Task directions:
The answer must consist of every line below that holds the word "next".

Exercise input:
★ ★ ★ ★ ★
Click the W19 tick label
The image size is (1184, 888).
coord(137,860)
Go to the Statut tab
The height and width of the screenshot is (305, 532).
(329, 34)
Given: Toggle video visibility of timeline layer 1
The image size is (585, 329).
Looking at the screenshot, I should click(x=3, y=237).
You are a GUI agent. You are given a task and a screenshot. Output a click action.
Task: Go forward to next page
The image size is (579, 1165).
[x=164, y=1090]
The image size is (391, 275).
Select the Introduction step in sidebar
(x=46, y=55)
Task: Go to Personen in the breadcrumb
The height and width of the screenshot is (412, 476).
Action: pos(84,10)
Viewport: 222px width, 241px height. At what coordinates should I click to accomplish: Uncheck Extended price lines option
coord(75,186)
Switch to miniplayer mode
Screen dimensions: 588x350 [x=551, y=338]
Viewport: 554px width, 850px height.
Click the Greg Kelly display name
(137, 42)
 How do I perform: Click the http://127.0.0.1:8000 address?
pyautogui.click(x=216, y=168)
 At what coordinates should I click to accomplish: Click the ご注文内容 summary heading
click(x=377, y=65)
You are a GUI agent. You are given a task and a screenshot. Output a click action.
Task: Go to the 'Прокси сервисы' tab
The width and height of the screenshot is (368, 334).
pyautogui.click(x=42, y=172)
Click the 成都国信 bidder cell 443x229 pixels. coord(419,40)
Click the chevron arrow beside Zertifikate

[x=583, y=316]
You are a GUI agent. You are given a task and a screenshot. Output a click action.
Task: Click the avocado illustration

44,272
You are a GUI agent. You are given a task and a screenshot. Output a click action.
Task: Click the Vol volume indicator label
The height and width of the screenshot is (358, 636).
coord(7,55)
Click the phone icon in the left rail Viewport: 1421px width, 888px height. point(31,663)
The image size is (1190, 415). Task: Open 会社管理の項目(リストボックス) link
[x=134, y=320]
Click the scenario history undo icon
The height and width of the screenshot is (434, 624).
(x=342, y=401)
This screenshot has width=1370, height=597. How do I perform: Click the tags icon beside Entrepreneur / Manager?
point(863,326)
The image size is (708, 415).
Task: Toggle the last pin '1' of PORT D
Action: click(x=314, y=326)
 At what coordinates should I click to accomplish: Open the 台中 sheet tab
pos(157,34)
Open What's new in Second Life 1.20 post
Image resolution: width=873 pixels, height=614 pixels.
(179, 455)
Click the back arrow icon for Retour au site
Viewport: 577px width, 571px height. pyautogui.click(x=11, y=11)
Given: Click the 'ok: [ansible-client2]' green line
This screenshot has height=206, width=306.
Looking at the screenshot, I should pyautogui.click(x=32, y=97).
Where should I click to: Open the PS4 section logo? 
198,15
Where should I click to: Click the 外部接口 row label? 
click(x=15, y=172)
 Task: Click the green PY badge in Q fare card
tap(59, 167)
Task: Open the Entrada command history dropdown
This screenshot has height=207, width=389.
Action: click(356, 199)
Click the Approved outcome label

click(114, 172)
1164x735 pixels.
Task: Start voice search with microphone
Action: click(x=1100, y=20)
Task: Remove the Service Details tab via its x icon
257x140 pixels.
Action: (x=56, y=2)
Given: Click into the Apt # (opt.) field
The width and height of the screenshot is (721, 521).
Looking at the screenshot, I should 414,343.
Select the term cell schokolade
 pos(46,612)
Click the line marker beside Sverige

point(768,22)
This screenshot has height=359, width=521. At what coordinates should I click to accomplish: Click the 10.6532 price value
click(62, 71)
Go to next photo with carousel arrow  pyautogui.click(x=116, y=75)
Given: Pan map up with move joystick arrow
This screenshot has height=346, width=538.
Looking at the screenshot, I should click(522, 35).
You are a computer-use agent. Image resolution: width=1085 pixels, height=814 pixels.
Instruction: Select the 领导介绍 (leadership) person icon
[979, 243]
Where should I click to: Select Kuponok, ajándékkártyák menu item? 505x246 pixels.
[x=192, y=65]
★ ★ ★ ★ ★
Response to this exercise:
Task: Go forward to next page
Go to next photo with carousel arrow  pyautogui.click(x=116, y=75)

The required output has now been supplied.